╭─ Reading passage

Hi, friends,
I cleaned all of our birdfeeders this weekend, filled, and hung them out… and I’m happy to report that we’re already being eaten out of house and home. As always, chickadees are the sassiest, but I give the titmice a lot of Brazen Points for constantly stealing the squirrels’ peanuts.
Sitting out in the backyard for more than five minutes results in being covered in falling leaves—that’s only SLIGHT hyperbole, it’s kind of absurd—and we’ve started using the woodstove regularly, so the cozy season is very definitely upon us.
Reading: Small Spaces, Dead Voices, and Dark Waters, by Katherine Arden
I’ve been enjoying this series so much that I used the release of Dark Waters as an excuse to re-read the first two, and that was a Solid Life Choice on my part.
These books are warm, they’ve got humor and heart, they feature lots and lots and LOTS of delicious-sounding food and good smells and cozy fires; they’re about family and friendship and confidence and learning to trust other people, as well as trust yourself.
Also, they’re genuinely, delightfully scary.
In Small Spaces, Ollie, Coco, and Brian have to survive the Smiling Man’s scarecrows.
In Dead Voices, they have to escape Mother Hemlock and the world behind the mirror.

╰─

Print the passage of the post that starts at "These books are" and stops after "genuinely, delightfully scary.". Rely on nothing but the post.

╭─ Data excerpts

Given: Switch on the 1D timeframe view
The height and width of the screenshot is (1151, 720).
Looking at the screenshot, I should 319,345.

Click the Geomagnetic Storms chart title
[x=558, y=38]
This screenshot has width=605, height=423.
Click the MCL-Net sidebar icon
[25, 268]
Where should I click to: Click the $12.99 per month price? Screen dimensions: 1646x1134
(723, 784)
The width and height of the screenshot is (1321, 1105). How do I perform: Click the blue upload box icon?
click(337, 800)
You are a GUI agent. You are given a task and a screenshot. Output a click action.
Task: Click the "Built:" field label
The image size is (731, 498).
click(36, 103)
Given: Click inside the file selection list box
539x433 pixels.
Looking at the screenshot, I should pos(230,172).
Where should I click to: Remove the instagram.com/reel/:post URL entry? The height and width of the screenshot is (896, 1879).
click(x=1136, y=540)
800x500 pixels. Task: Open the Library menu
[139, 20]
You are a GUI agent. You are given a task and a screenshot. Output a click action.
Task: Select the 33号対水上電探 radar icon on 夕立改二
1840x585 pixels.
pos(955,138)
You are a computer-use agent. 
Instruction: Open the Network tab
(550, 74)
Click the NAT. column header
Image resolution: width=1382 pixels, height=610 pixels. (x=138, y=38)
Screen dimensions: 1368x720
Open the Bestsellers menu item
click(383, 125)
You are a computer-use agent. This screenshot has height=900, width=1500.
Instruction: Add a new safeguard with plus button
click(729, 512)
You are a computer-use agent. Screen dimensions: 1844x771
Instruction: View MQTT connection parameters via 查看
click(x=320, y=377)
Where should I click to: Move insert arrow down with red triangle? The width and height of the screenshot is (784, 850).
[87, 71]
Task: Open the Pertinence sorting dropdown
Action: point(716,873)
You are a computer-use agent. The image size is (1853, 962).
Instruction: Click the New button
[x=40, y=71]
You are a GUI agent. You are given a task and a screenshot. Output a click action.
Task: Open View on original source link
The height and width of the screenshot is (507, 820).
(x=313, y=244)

╰─

**Task output**
These books are warm, they’ve got humor and heart, they feature lots and lots and LOTS of delicious-sounding food and good smells and cozy fires; they’re about family and friendship and confidence and learning to trust other people, as well as trust yourself.
Also, they’re genuinely, delightfully scary.